Representatives and direct Taxes,” read the new government’s charter in 1787, “shall be apportioned among the several States which may be included within this Union, according to their respective Numbers....” This single sentence of the US Constitution begat the Census, the Census begat IBM, and then IBM begat the modern world. An oversimplification of biblical scale, but allow me to explain.

At less than five thousand words, America’s Constitution is one of the world’s shortest government charters. But despite its brevity, its authors didn’t leave important details to chance. On the very first page, they laid out not only the formula for divvying up seats in the new legislature, the House of Representatives but also the process by which data to feed the calculations should be collected. “Enumeration shall be made within three Years after the first Meeting of the Congress of the United States,” the Constitution reads, “and within every subsequent Term of ten Years, in such Manner as they shall by Law direct.”And so, the census was born.

**Stored records**

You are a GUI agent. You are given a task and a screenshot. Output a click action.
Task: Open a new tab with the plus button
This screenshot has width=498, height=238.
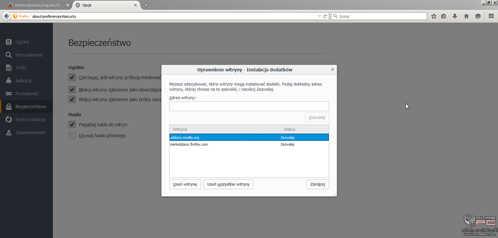[x=146, y=5]
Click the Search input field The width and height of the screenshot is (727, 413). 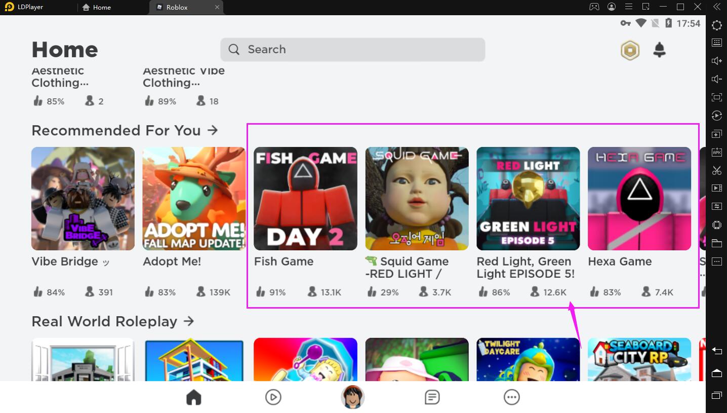tap(352, 50)
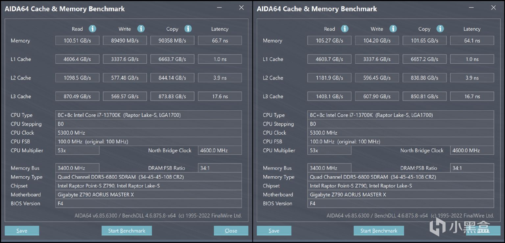Viewport: 505px width, 243px height.
Task: Click the Read info icon in left window
Action: coord(92,29)
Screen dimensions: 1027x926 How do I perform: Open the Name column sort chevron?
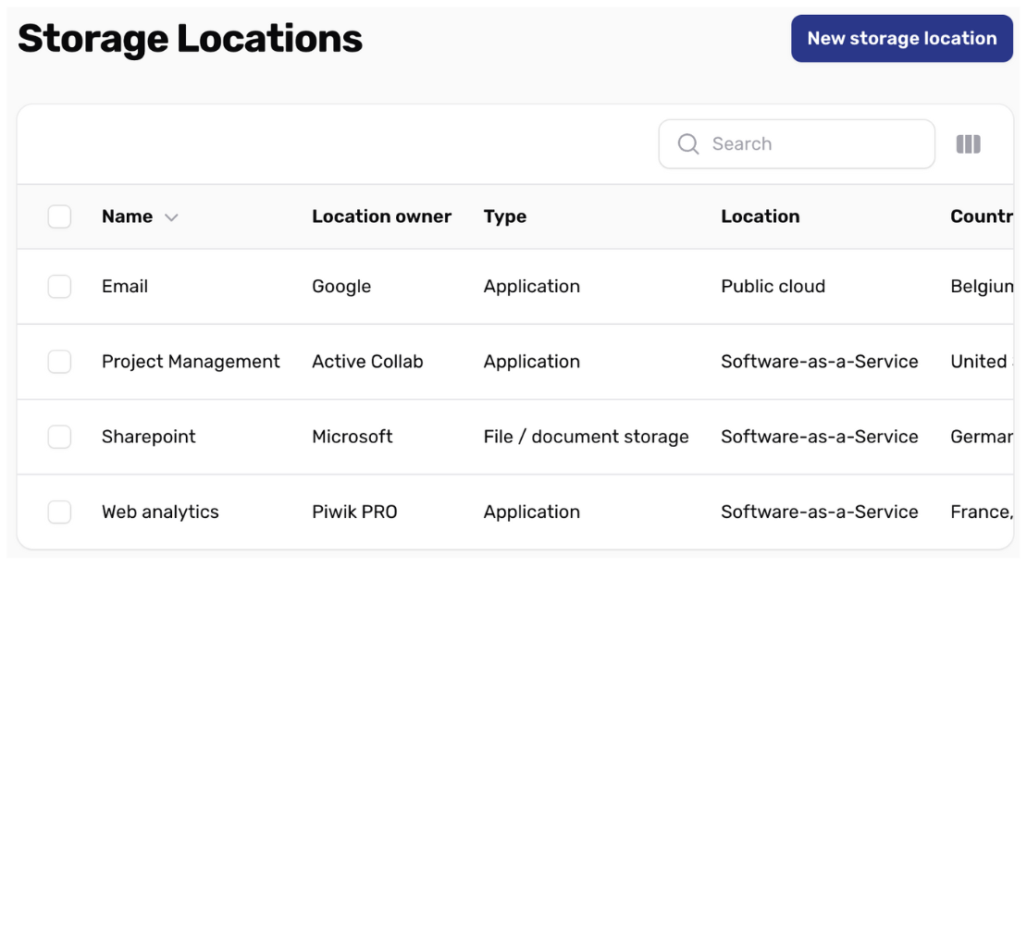[x=171, y=216]
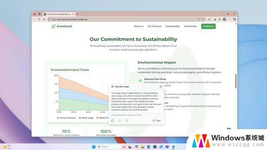Copy the image description text
The height and width of the screenshot is (150, 267).
157,120
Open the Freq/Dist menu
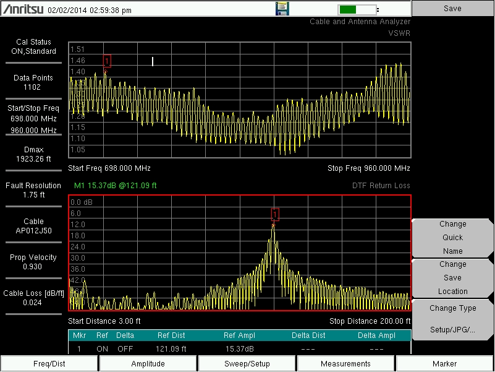 coord(49,364)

**Exercise tasks**
#1 In the passage on the Constitution and the census, list, in order, each thing the passage says was "begat".
#2 Write the next part of the passage on the Constitution and the census, starting after its final sentence.

**The answers**
#1 the Census, IBM, the modern world

#2
The first count began on Monday, August 2,1790, just over a year after President George Washington’s inauguration.2 In 1793 the full results were published. In fifty-six pages of elegantly typeset tabulations, Return of the Whole Number of Persons Within the Several Districts of the United States described a land of villagers and farmers—barely one in twenty Americans lived in cities and towns in 1790.3 In New York City, already the nation’s largest settlement, dwelled a mere 32,328 persons. This pattern would hold for decades. As late as 1840, just 10.8 percent of the nation’s population were city dwellers. But the industrial revolution would change all that. From just 2 million townspeople in 1840, America’s urban population grew to over 50 million in 1920, when for the first time they outnumbered the country folk.

As the nation grew, the census grew in scale too. The first census, conducted house by house in 1790, found slightly fewer than 4 million souls in the land. By the tenth count in 1880, some 50 million persons were enumerated.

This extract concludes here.